O QUE FAZER:
Retome a reportagem sobre o conflito entre indígenas e sitiantes em Terra Roxa e escreva a continuação a partir da última frase.

TEXTO DO EXERCÍCIO:
⁂

Segundo o Ministério Público Federal, os policiais tentavam negociar a retirada dos membros dos manifestantes quando aproximadamente 30 indígenas liderados pelo réu, munidos de arcos e flechas, ameaçaram os agentes e conseguiram subtrair o fuzil de um deles. Na sequência, ainda conforme a denúncia do MPF, o indígena teria tentando disparar contra dois dos policiais, mas não conseguir destravar o equipamento.

Vídeos feitos por moradores mostram o momento em que os indígenas cercam viaturas e agentes em uma estrada rural. Instantes depois, ocorre a tomada do armamento. O Ministério da Justiça afirmou à época que os policiais optaram por não reagir para evitar um confronto mais grave, permitindo que o grupo recuasse levando o fuzil.

A defesa do cacique argumentou que a acusação configurava um “crime impossível”, já que a arma não chegou a disparar. A tese, porém, foi rejeitada pelo juiz federal Gustavo Chies Cignachi, que ressaltou em sua sentença que a tentativa de homicídio apenas não se consumou por “circunstâncias alheias à vontade do réu”. Além da condenação, o magistrado determinou que o MPF e a Polícia Federal investiguem suspeitas de falso testemunho por parte de três pessoas que depuseram em defesa do indígena. O cacique responde em liberdade e ainda pode recorrer da decisão.

Entenda o conflito

A disputa entre indígenas e sitiantes em Terra Roxa acumula episódios de hostilidades e violência. A disputa envolve a reivindicação pela demarcação de 24 mil hectares que abrangem 165 propriedades rurais nos municípios de Terra Roxa, Altônia e Guaíra — este último com parte da área em limite urbano.

Parte do território foi delimitado e identificado pela Funai em 2018, segue pendente da demarcação, pois os trabalhos foram paralisados durante o governo de Jair Bolsonaro.

⁂

DADOS FORNECIDOS:

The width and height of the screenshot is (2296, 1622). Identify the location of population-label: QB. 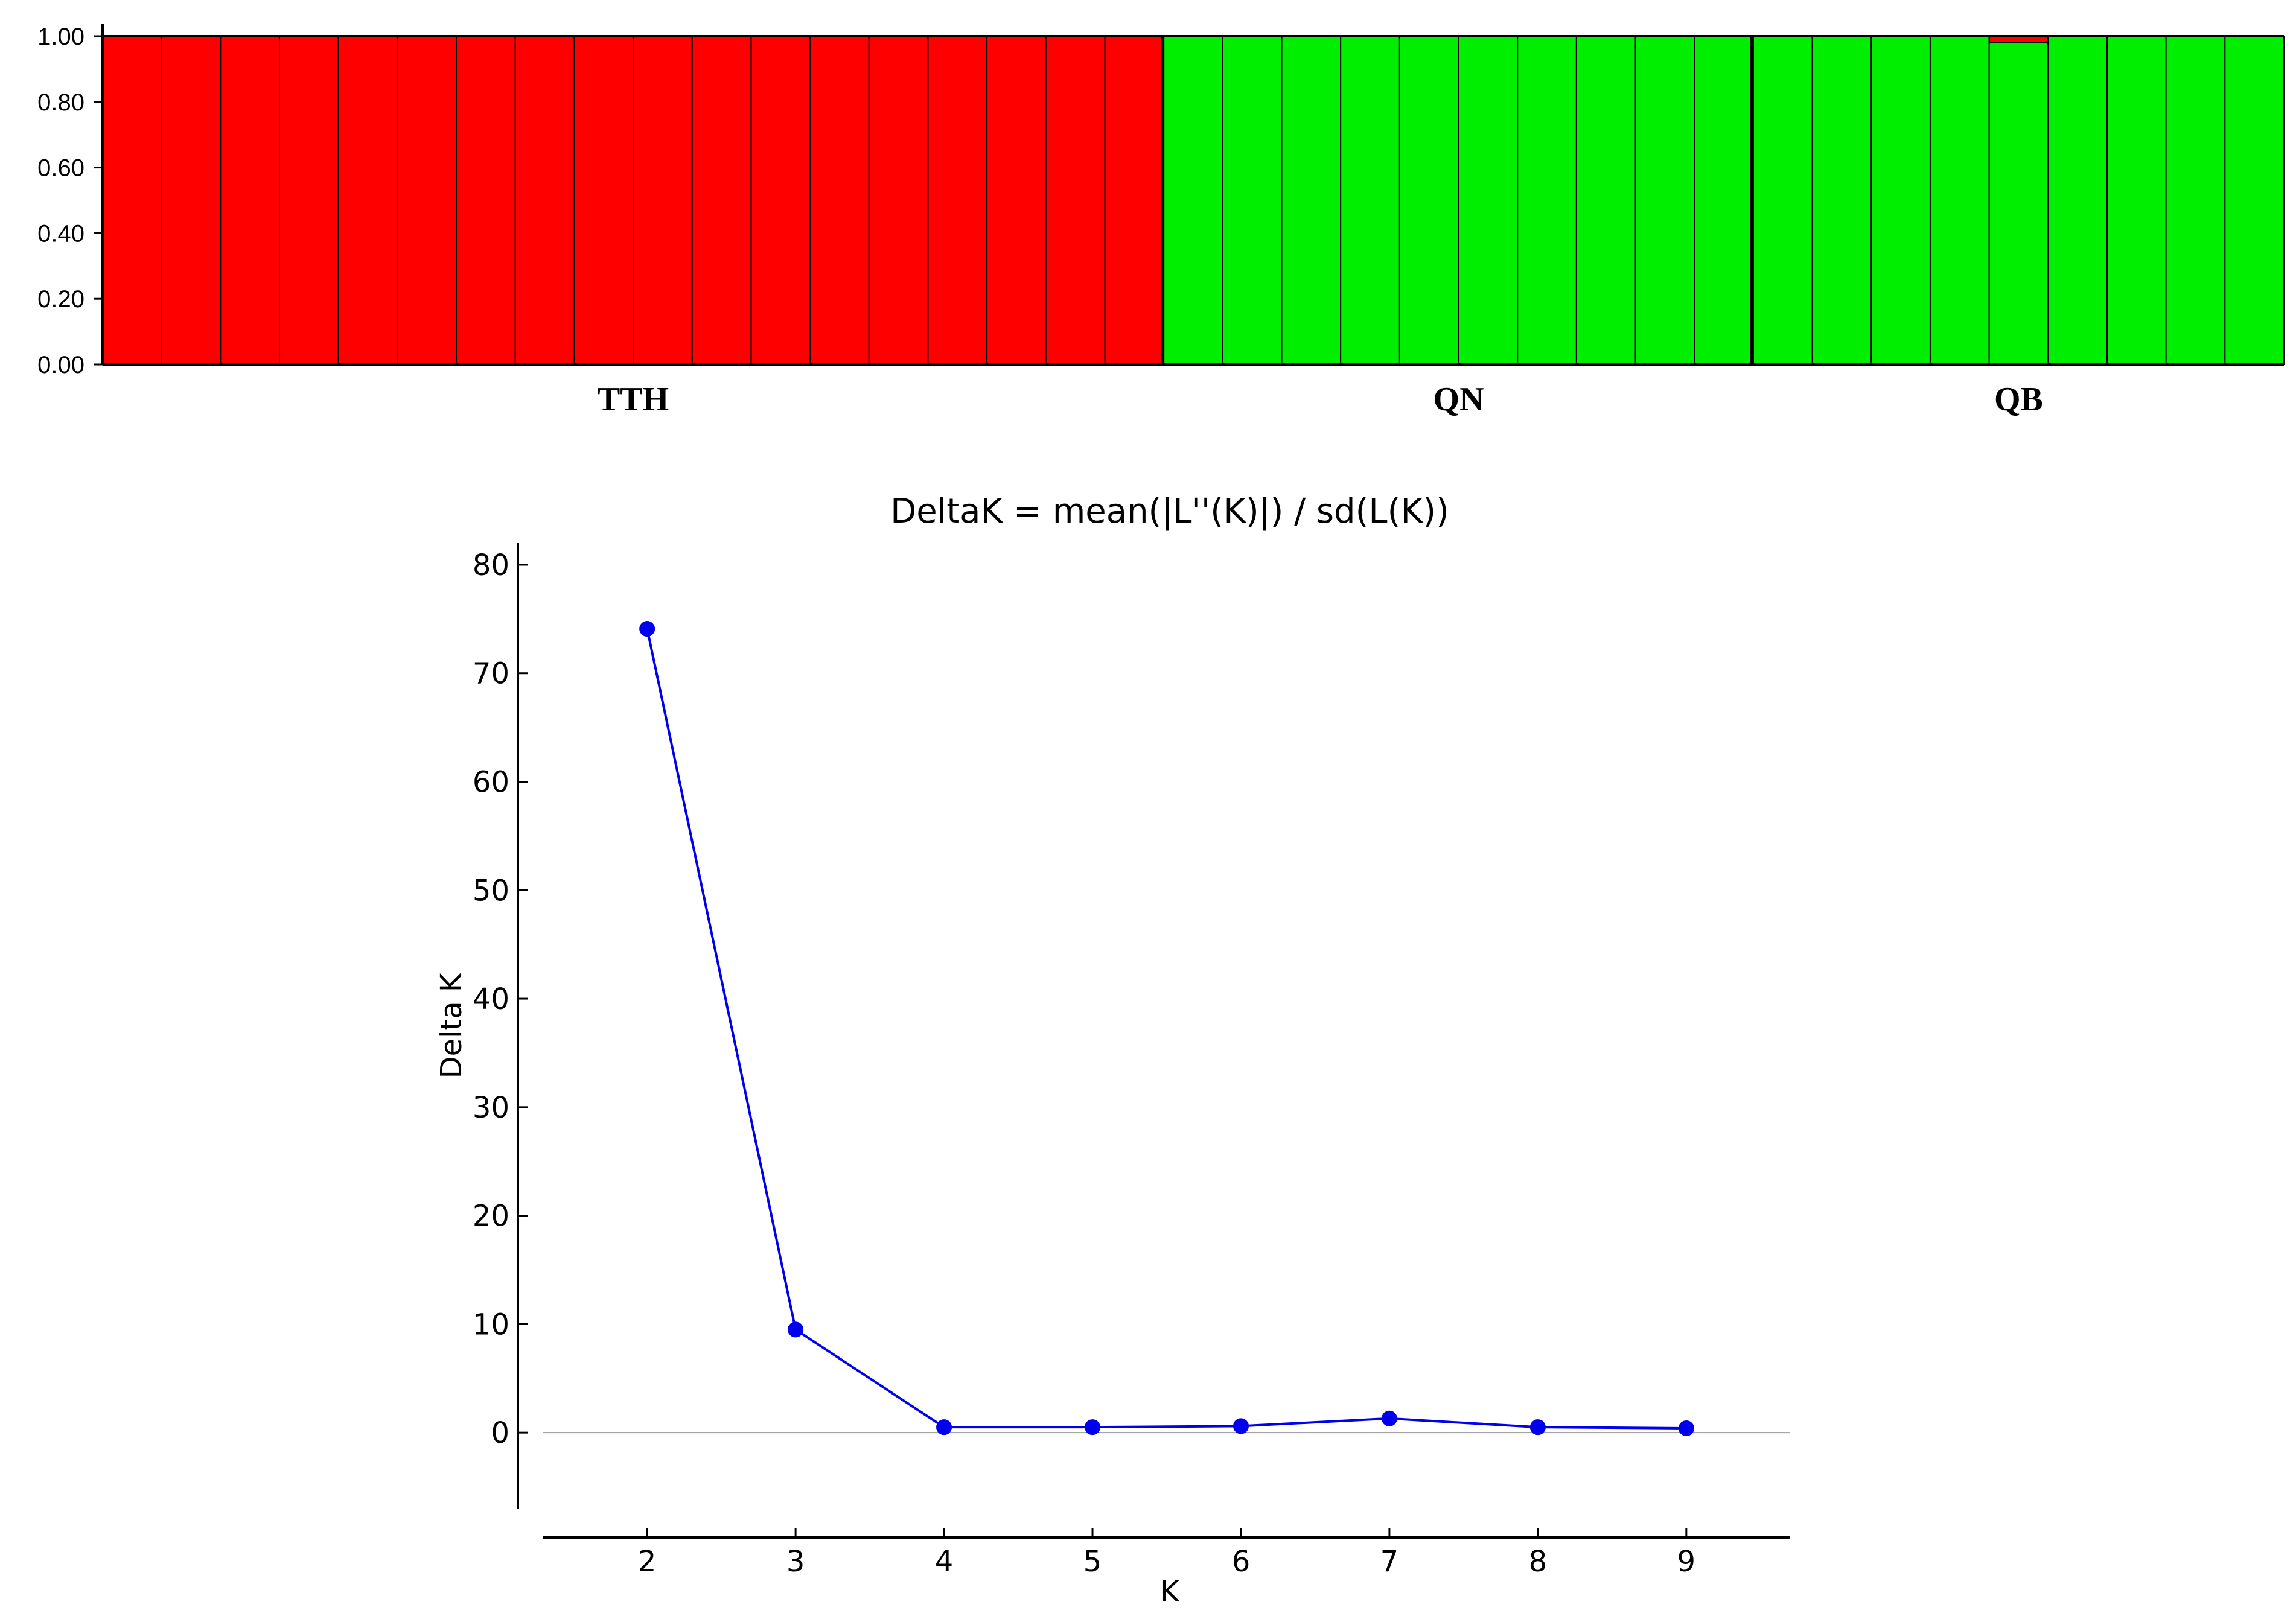
(2019, 400).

⁂

RESPOSTA ESPERADA:
A posse Lula, em 2023, reacendeu expectativas de retomada da demarcação, mas uma ação movida pelas prefeituras de Terra Roxa e Guaíra, apoiada pela Federação da Agricultura do Paraná, a FAEP, manteve a suspensão.

No ano passado, a tensão escalou depois que indígenas ocuparam parte da área em disputa, o que provocou reação de ruralistas. Relatos apontam para cercos armados e ataques contra a Aldeia Yvy Okaju, incluindo restrições de acesso a estradas, alimentos e serviços de saúde. O governo federal chegou a enviar tropas da Força Nacional em diferentes momentos para tentar conter a violência.

Entre dezembro de 2024 e janeiro de 2025, a escalada resultou em ataques com armas de fogo contra a comunidade, deixando vários feridos, entre eles uma criança indígena de quatro anos.

A reivindicação remonta à década de 80, quando a construção da Usina de Itaipu alagou áreas tradicionalmente ocupadas pelos Avá-Guarani. Neste ano, a hidrelétrica fechou acordo judicial para destinar 225 milhões de reais à compra de pelo menos 3 mil hectares em benefício das comunidades, mas a aquisição ainda não se concretizou.